Montenegro is not the EU poster child it claims to be

DISCLAIMER: All opinions in this column reflect the views of the author(s), not of EURACTIV Media network.


The European Commission’s latest progress report on enlargement shows growing frustration at Montenegro’s sclerotic progress and what can only be interpreted as window-dressing to receive a good scorecard, writes Dr Matthias Menke.

Dr Matthias Menke is an attorney at Graf von Westphalen in Frankfurt. He acts as an external counsel to the Central European Aluminium Company (CEAC), a Cyprus-based company which aims to become an integrated aluminum producer for Central and Eastern Europe.

This week’s enlargement progress report from the European Commission marked a new departure in the EU’s attitude towards Montenegrin accession.

For the first time, there has been explicit recognition from most senior diplomatic circles that Montenegro is not the poster child of European enlargement it has claimed to be.

In reaction to the progress report on Montenegro, Enlargement and Neighbourhood Policy Commissioner Stefan Füle himself said that “the degree to which […] rule of law related reforms produce results will determine the overall pace of the accession negotiations. If no tangible progress is made, negotiations would have to slow down”.

This is pretty strong language from the European Commissioner – the strongest we’ve seen in relation to Montenegro’s EU accession in a long time – and for the first time opening the prospect of putting the brake on Montenegrin accession.

It seems clear that there is growing frustration within the EU at Montenegro’s sclerotic progress and what quite frankly can only be interpreted as window-dressing: doing the very minimum possible at the last minute in order to receive a good scorecard. We had further proof of this only on Tuesday, when after more than a year of procrastination, the government finally appointed a Superior State Prosecutor, just one day before the publication of the Progress Report.

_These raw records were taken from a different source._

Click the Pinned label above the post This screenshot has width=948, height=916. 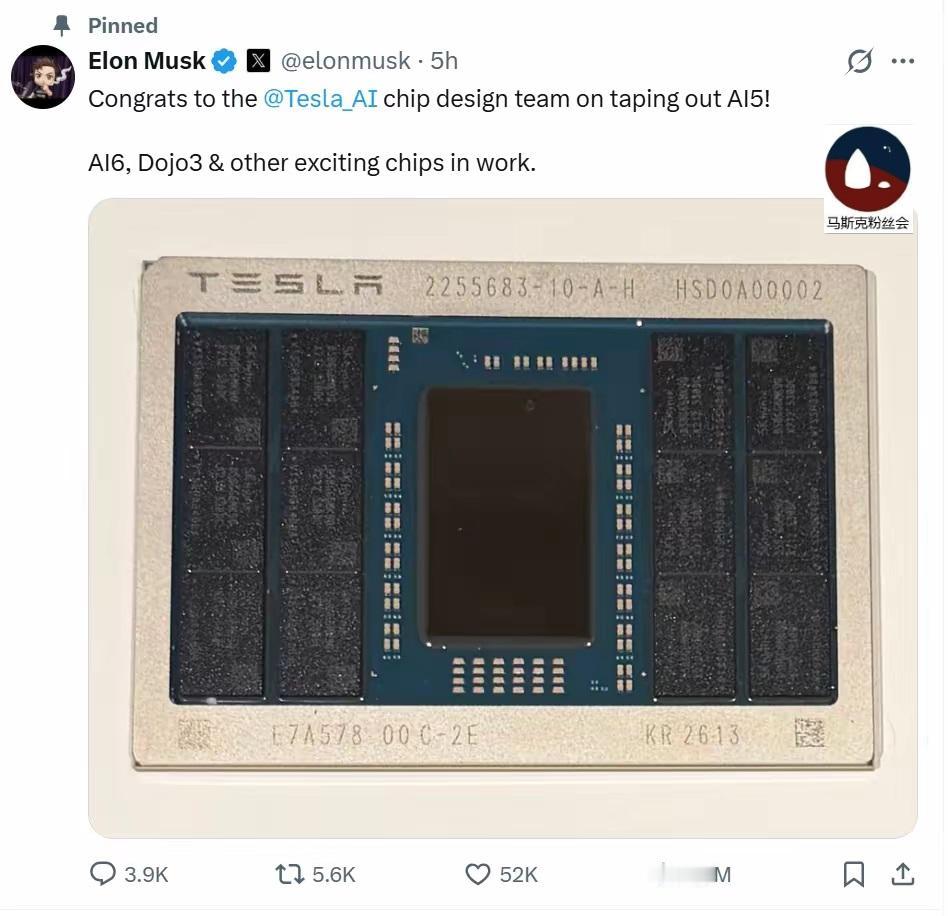(x=121, y=25)
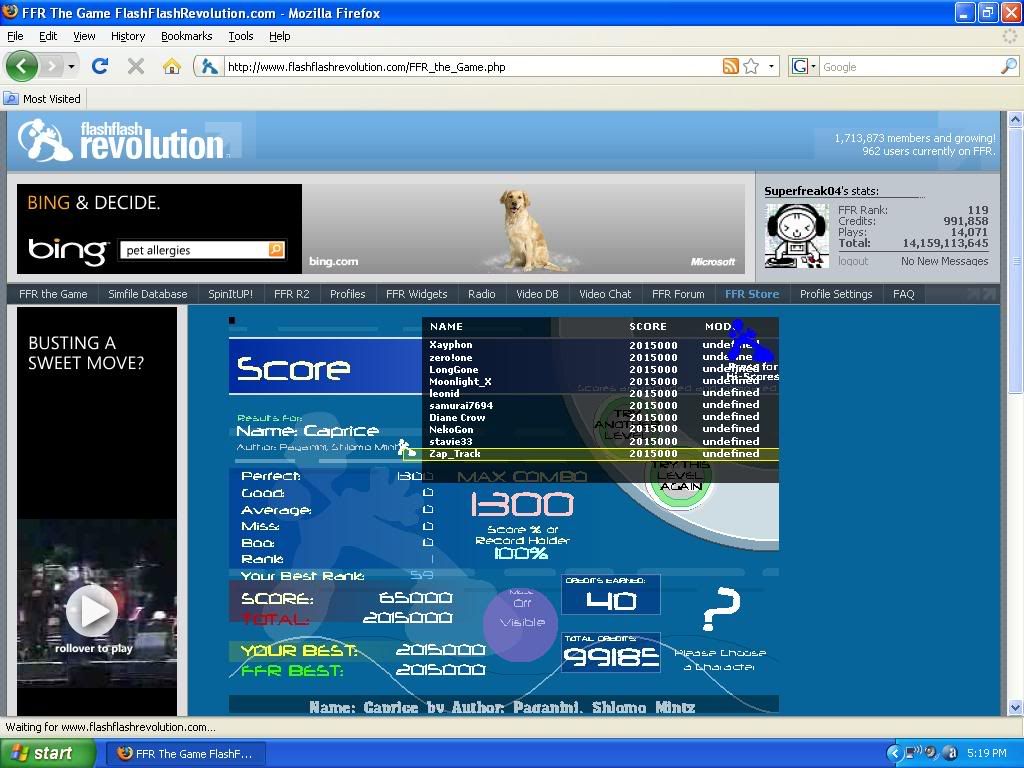Screen dimensions: 1024x768
Task: Subscribe via the RSS feed icon
Action: (x=731, y=67)
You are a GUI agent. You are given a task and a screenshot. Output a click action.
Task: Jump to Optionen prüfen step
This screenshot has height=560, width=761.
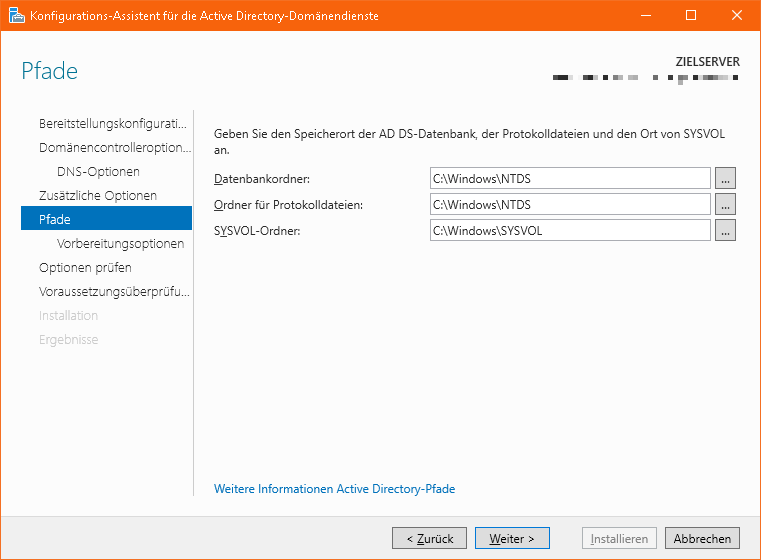pyautogui.click(x=85, y=268)
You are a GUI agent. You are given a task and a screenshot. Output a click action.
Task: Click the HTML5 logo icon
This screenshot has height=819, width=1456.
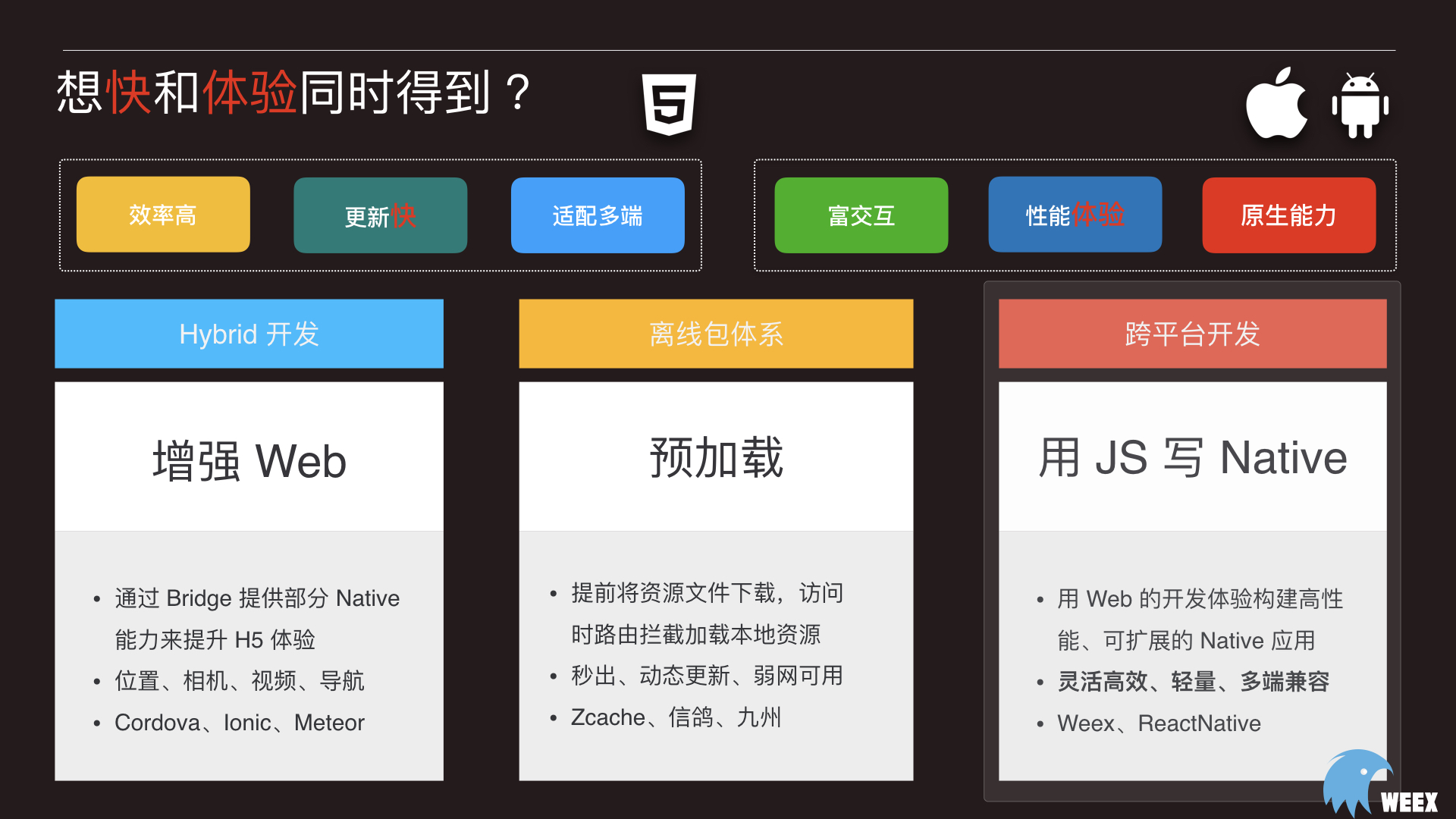tap(668, 105)
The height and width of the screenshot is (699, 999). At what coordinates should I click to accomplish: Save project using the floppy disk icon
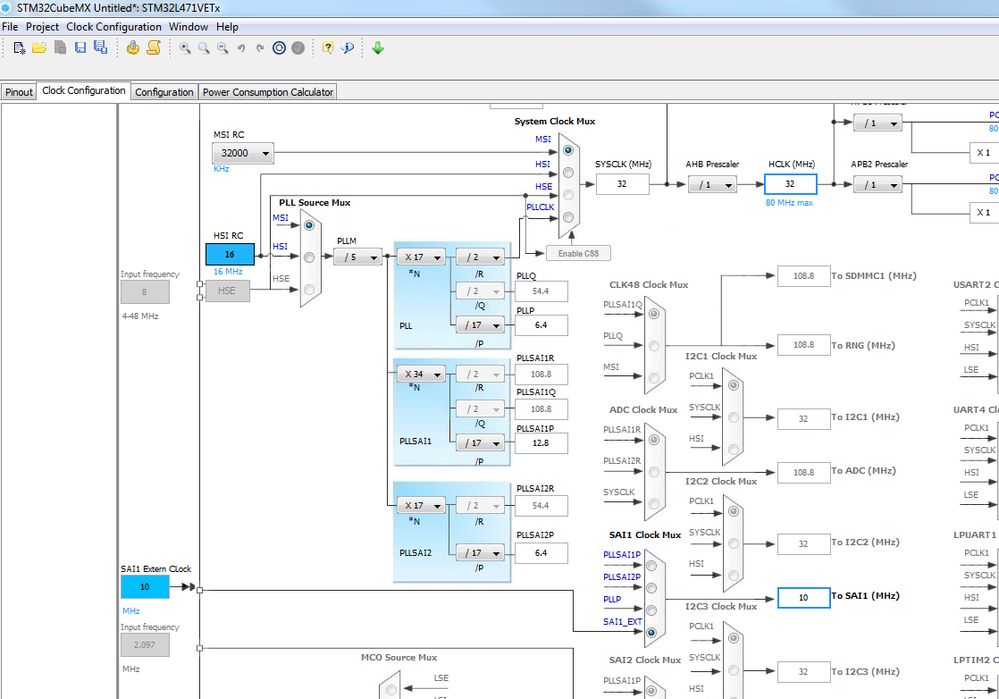pyautogui.click(x=80, y=48)
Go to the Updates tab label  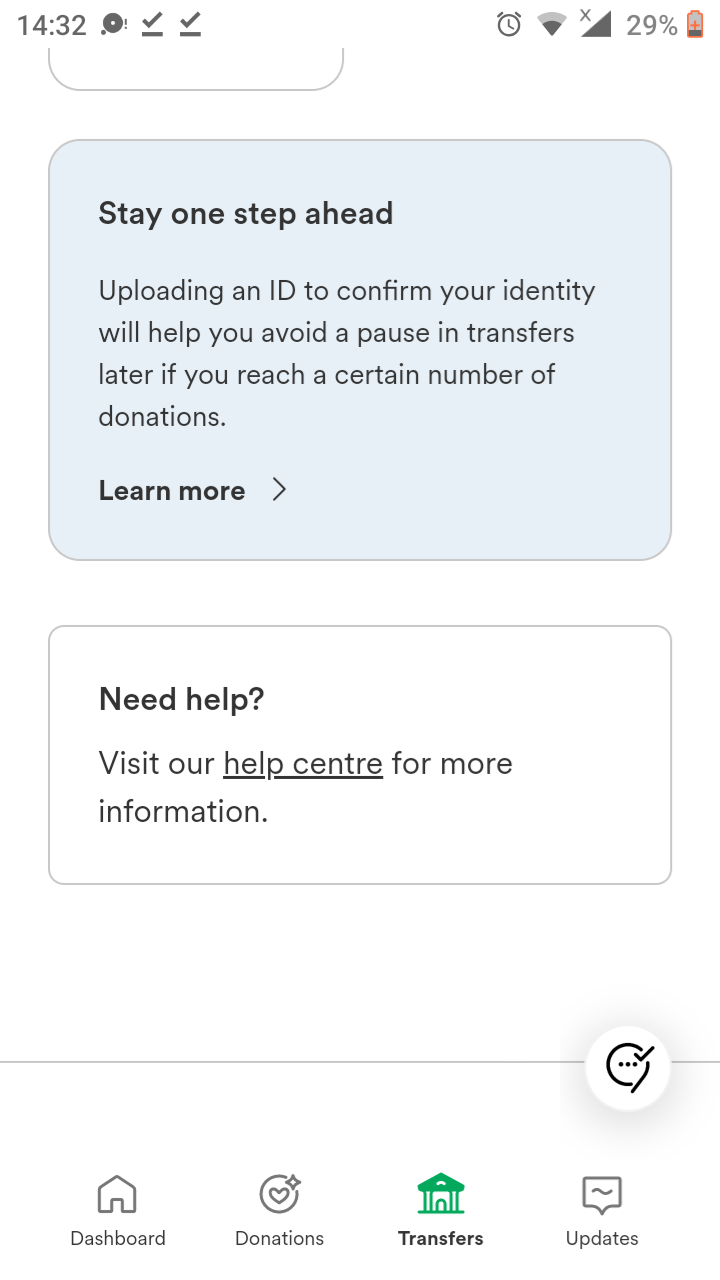(602, 1238)
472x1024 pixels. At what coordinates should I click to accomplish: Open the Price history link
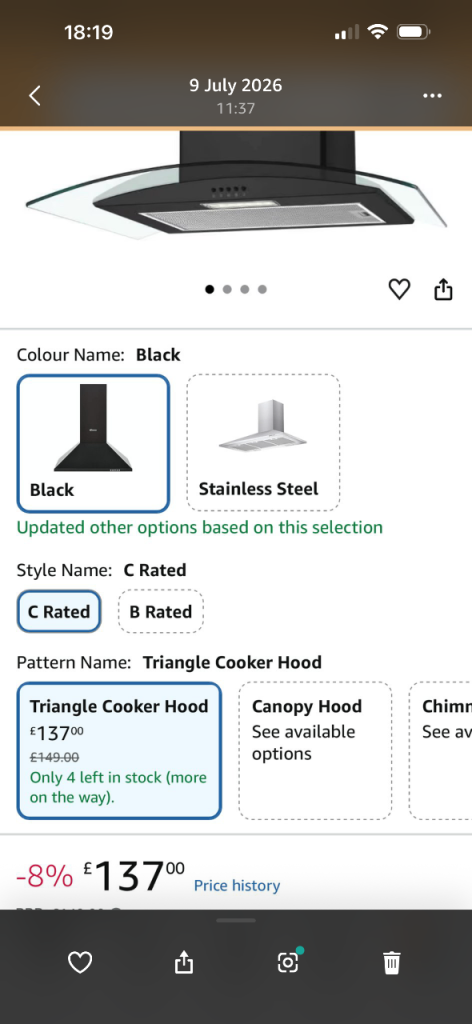pos(237,886)
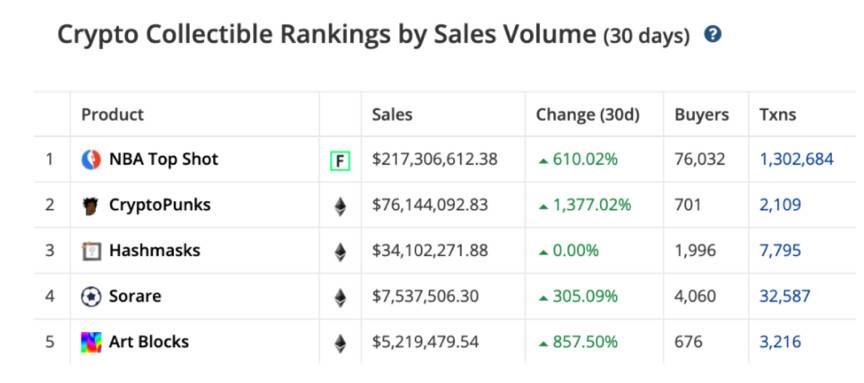The image size is (864, 383).
Task: Click the Hashmasks product icon
Action: pos(91,251)
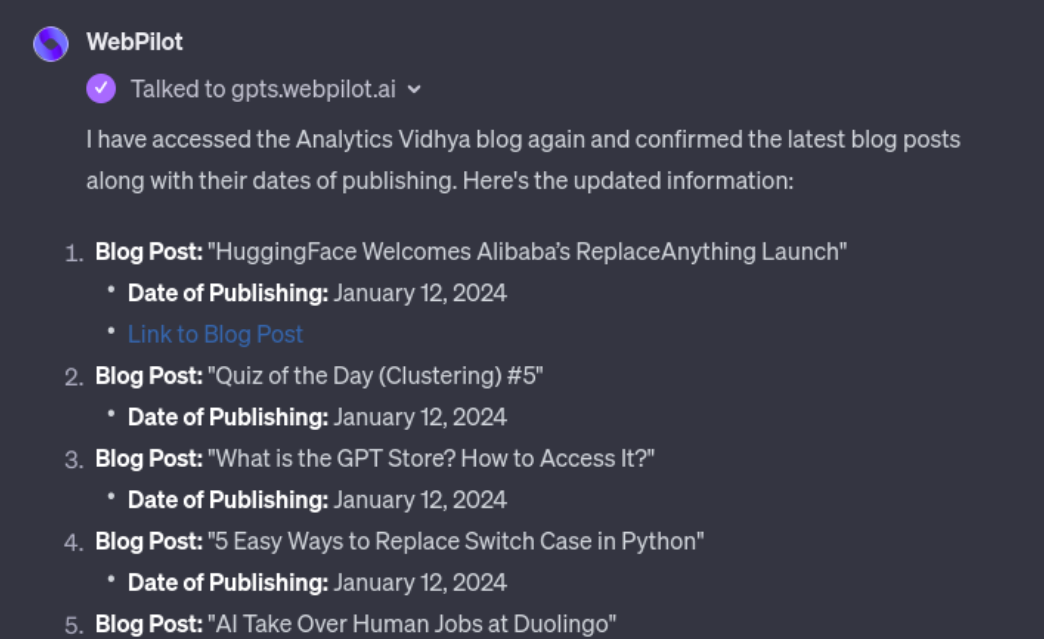Select the "Quiz of the Day (Clustering) #5" title
The width and height of the screenshot is (1044, 639).
(x=376, y=376)

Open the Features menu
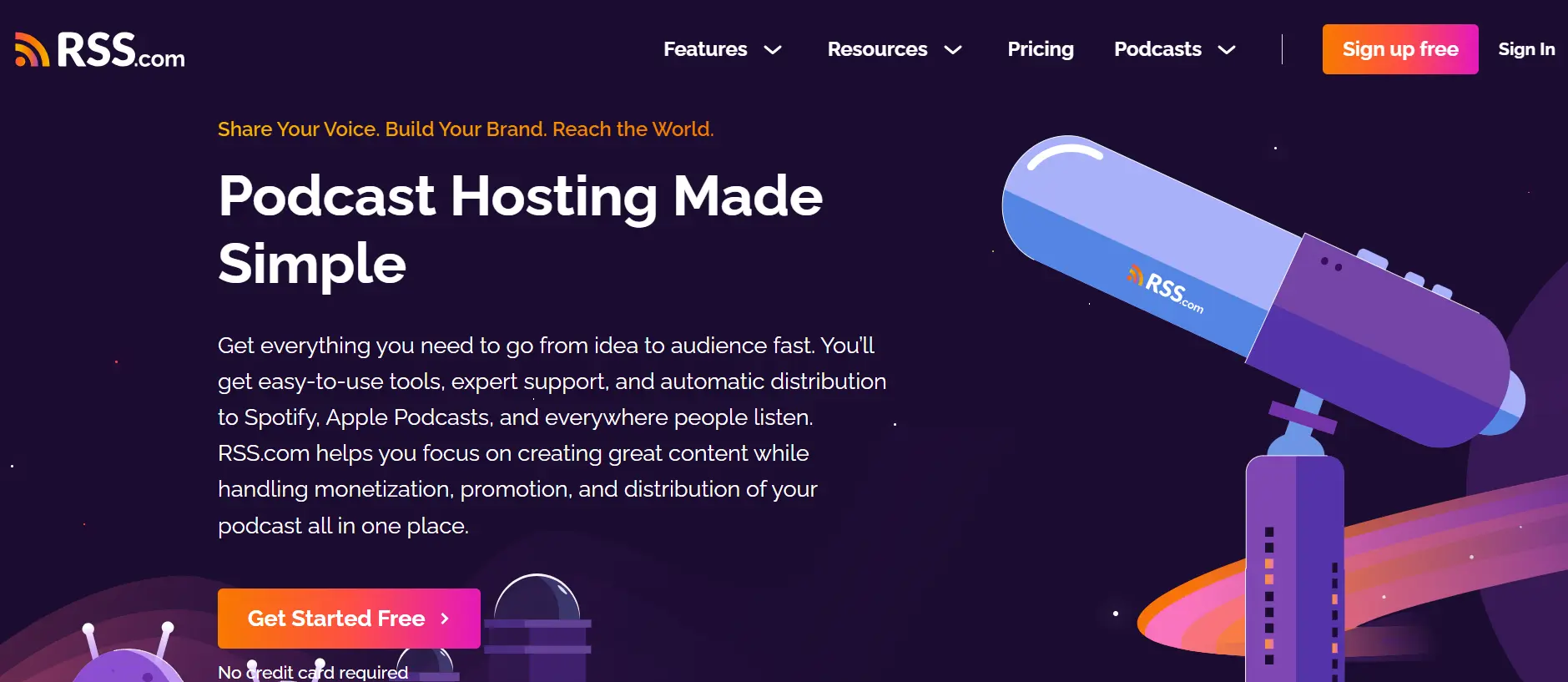tap(705, 49)
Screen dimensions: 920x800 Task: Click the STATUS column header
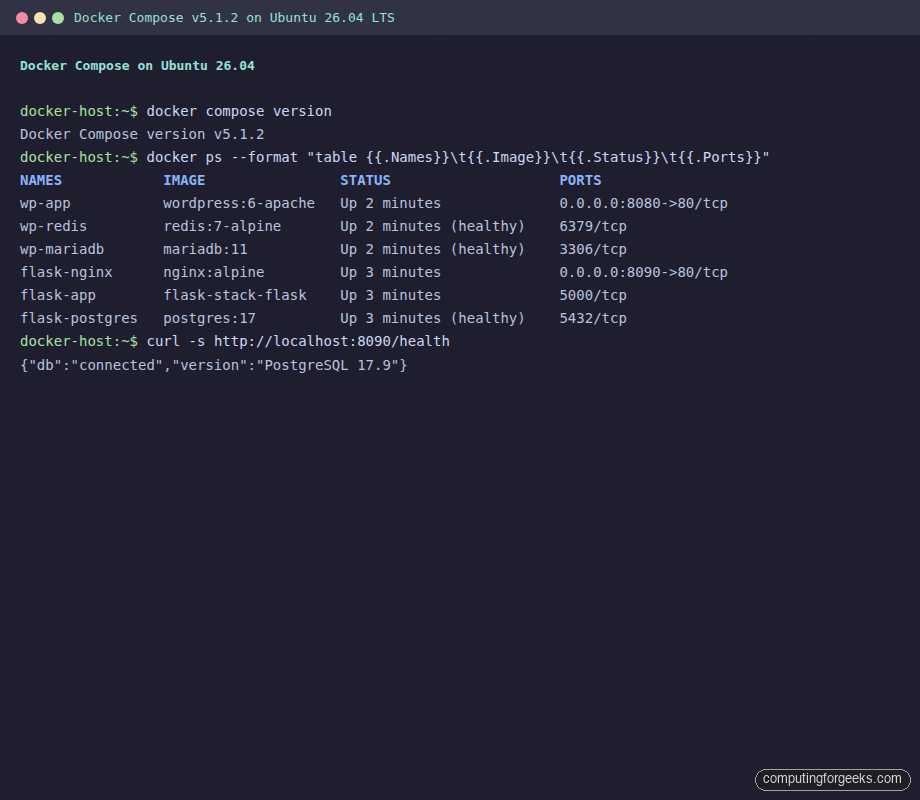pyautogui.click(x=365, y=180)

European diplomats see through such tactics and are rightly increasingly impatient with the Montenegrin government’s antics. Media reports that Prime Minister Milo Djukanovi? has been running the country “as though it were a family business” is extremely worrying – so much so that the safeguard clause freezing accession negotiations was very nearly invoked.

Commissioner Füle also raises concerns over Montenegro’s judicial system, saying that “citizens deserve to be able to rely on the swift, efficient and impartial administration of justice” – the clear implication being that they currently cannot.

Sadly, we can confirm that impartial justice not a reality in Montenegro, and the politicisation of the judicial process remains a real problem. The Central European Aluminium Company (CEAC) made significant investments in the KAP smelter, at the time the largest industrial concern in Montenegro, but over the course of the past decade saw its investments undermined by the Montenegrin government. Unable to receive justice within the Montenegrin legal system, CEAC has had to initiate several international arbitration proceedings against the government of Montenegro for breach of the KAP settlement agreement, and the foreign investments protection treaty between Cyprus and Montenegro.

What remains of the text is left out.